Data rows —
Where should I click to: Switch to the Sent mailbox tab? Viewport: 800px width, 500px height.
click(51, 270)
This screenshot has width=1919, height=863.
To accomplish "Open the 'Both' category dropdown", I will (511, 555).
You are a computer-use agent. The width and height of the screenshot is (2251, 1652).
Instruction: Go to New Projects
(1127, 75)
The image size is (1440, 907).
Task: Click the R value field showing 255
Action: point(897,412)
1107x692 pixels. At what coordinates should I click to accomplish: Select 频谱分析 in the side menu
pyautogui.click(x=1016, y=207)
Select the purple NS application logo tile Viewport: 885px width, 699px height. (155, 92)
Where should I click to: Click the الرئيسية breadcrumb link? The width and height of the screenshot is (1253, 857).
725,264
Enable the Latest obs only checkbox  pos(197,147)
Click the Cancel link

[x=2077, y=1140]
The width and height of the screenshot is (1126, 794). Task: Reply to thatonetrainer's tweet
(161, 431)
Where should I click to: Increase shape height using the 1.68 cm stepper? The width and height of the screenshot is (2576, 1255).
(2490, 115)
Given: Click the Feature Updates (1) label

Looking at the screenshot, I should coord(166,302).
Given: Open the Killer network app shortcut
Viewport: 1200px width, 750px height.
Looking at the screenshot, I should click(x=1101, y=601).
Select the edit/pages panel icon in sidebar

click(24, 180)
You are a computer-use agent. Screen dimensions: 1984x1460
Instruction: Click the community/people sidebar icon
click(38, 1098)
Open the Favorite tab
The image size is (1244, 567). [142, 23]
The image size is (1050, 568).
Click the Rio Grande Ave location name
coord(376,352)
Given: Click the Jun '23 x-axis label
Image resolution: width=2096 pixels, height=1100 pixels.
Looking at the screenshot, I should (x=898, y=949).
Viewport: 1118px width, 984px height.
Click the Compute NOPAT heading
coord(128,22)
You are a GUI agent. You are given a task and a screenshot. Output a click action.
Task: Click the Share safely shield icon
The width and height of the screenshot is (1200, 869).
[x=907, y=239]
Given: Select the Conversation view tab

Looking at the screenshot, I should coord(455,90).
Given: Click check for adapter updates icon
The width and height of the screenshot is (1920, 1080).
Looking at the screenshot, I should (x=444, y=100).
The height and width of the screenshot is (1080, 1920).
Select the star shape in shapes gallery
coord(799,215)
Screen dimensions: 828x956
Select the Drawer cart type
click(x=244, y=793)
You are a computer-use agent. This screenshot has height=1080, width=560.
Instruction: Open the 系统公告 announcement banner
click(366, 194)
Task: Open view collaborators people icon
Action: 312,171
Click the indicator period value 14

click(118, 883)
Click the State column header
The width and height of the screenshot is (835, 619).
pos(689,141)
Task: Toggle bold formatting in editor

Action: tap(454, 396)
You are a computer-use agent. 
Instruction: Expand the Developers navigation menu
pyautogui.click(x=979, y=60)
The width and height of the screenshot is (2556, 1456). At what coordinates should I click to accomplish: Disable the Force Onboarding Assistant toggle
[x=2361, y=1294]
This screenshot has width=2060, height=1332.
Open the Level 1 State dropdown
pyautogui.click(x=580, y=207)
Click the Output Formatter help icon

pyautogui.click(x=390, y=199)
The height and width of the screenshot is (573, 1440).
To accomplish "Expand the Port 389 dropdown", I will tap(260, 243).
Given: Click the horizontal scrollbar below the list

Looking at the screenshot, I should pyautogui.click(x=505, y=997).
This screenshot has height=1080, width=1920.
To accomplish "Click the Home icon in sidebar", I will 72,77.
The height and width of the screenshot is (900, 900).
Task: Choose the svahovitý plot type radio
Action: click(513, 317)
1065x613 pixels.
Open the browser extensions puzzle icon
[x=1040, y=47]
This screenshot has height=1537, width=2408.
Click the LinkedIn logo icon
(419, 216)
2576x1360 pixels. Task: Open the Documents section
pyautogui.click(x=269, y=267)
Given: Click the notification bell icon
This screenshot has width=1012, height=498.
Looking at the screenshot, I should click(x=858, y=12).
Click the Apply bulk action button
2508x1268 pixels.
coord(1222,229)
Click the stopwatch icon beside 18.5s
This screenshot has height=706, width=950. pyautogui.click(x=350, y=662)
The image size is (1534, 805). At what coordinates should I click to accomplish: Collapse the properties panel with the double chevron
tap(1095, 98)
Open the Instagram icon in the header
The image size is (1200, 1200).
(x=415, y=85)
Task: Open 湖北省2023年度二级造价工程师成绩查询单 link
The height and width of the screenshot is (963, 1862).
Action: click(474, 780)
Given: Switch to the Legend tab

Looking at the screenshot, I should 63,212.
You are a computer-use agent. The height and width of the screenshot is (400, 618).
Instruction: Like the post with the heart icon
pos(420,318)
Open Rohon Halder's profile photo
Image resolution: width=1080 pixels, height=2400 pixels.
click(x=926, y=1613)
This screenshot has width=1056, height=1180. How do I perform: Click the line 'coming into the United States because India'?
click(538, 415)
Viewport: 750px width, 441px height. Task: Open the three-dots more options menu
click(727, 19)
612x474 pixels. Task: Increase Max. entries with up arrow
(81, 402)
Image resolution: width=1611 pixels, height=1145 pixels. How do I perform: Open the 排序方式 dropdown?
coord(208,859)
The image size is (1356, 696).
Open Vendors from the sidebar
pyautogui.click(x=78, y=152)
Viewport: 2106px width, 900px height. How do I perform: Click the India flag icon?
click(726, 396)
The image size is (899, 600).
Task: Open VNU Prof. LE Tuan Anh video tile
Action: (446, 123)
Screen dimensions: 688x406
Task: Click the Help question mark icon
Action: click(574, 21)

Required task — Switch "icon" to "symbol" in the rows between the line containing "Given: Click the horizontal" and the line containing "Looking at the screenshot, I should 63,212.", inclusive. Return only those lines, with everything else left unchanged.

The output —
Given: Click the horizontal scrollbar below the list

Looking at the screenshot, I should pyautogui.click(x=505, y=997).
This screenshot has height=1080, width=1920.
To accomplish "Click the Home symbol in sidebar", I will 72,77.
The height and width of the screenshot is (900, 900).
Task: Choose the svahovitý plot type radio
Action: click(513, 317)
1065x613 pixels.
Open the browser extensions puzzle symbol
[x=1040, y=47]
This screenshot has height=1537, width=2408.
Click the LinkedIn logo symbol
(419, 216)
2576x1360 pixels. Task: Open the Documents section
pyautogui.click(x=269, y=267)
Given: Click the notification bell symbol
This screenshot has width=1012, height=498.
Looking at the screenshot, I should click(x=858, y=12).
Click the Apply bulk action button
2508x1268 pixels.
coord(1222,229)
Click the stopwatch symbol beside 18.5s
This screenshot has height=706, width=950. pyautogui.click(x=350, y=662)
The image size is (1534, 805). At what coordinates should I click to accomplish: Collapse the properties panel with the double chevron
tap(1095, 98)
Open the Instagram symbol in the header
The image size is (1200, 1200).
(x=415, y=85)
Task: Open 湖北省2023年度二级造价工程师成绩查询单 link
The height and width of the screenshot is (963, 1862).
Action: click(474, 780)
Given: Switch to the Legend tab

Looking at the screenshot, I should 63,212.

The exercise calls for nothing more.